Semi-Supervised Generative Learning via Latent Space Distribution Matching
This work provides a new semi-supervised generative modeling framework that improves generation quality by effectively leveraging unpaired data, which is beneficial for researchers and practitioners in generative AI dealing with limited paired datasets.
This paper introduces Latent Space Distribution Matching (LSDM), a semi-supervised generative framework that learns a low-dimensional latent space from both paired and unpaired data, then performs joint distribution matching in this space using only paired data. This method reduces reliance on scarce paired samples and enables fast one-step generation, demonstrating enhanced geometric fidelity in generated outputs on real-world image tasks.

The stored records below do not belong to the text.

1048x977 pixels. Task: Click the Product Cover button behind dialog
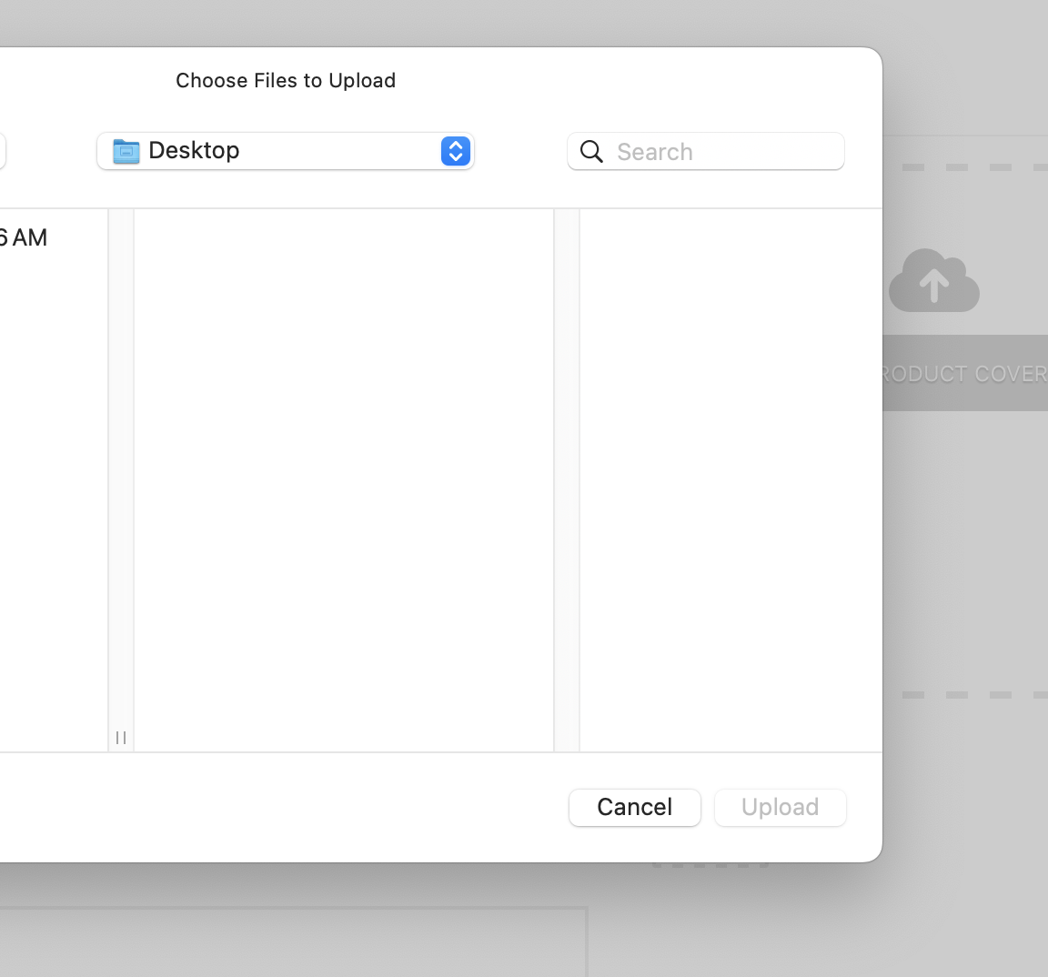point(964,373)
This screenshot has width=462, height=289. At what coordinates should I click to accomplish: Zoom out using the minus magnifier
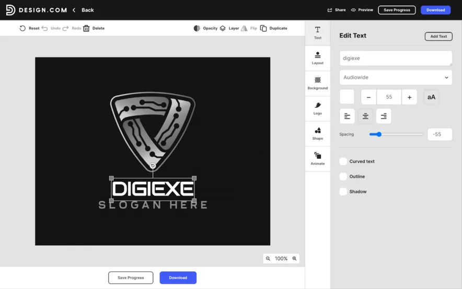268,259
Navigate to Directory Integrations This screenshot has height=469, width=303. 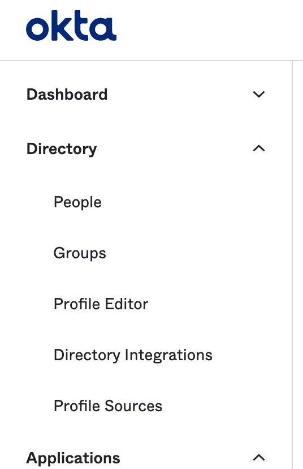133,355
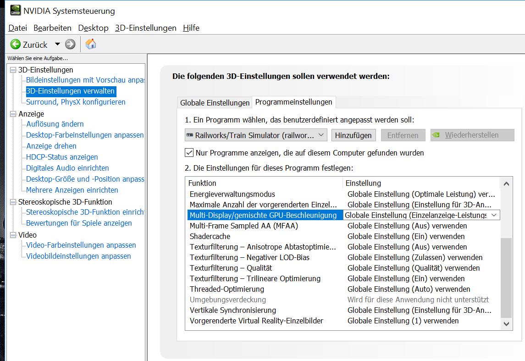The height and width of the screenshot is (361, 525).
Task: Open the Railworks/Train Simulator program dropdown
Action: click(321, 135)
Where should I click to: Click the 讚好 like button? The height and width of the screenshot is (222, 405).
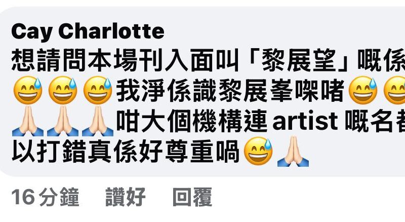(125, 197)
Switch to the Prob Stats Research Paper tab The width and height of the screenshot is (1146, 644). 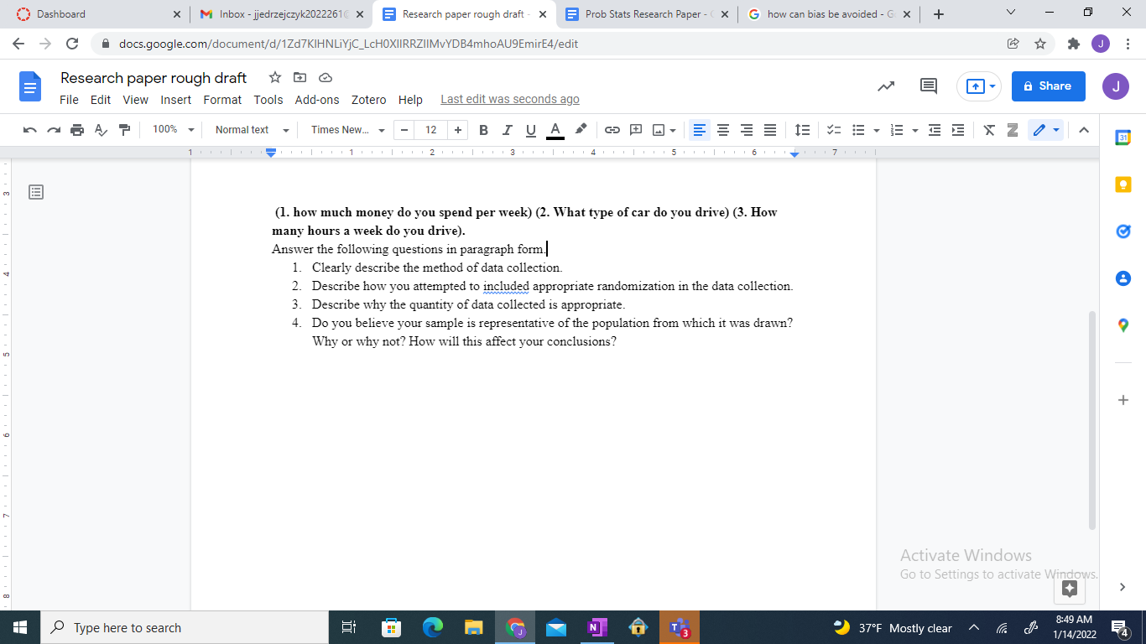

We introduce Latent Space Distribution Matching (LSDM), a novel framework for semi-supervised generative modeling of conditional distributions. LSDM operates in two stages: (i) learning a low-dimensional latent space from both paired and unpaired data, and (ii) performing joint distribution matching in this space via the 1-Wasserstein distance, using only paired data. This two-step approach minimizes an upper bound on the 1-Wasserstein distance between joint distributions, reducing reliance on scarce paired samples while enabling fast one-step generation. Theoretically, we establish non-asymptotic error bounds and demonstrate a key benefit of unpaired data: enhanced geometric fidelity in generated outputs. Furthermore, by extending the scope of its two core steps, LSDM provides a coherent statistical perspective that connects to a broad class of latent-space approaches. Notably, Latent Diffusion Models (LDMs) can be viewed as a variant of LSDM, in which joint distribution matching is achieved indirectly via score matching. Consequently, our results also provide theoretical insights into the consistency of LDMs. Empirical evaluations on real-world image tasks, including class-conditional generation and image super-resolution, demonstrate the effectiveness of LSDM in leveraging unpaired data to enhance generation quality.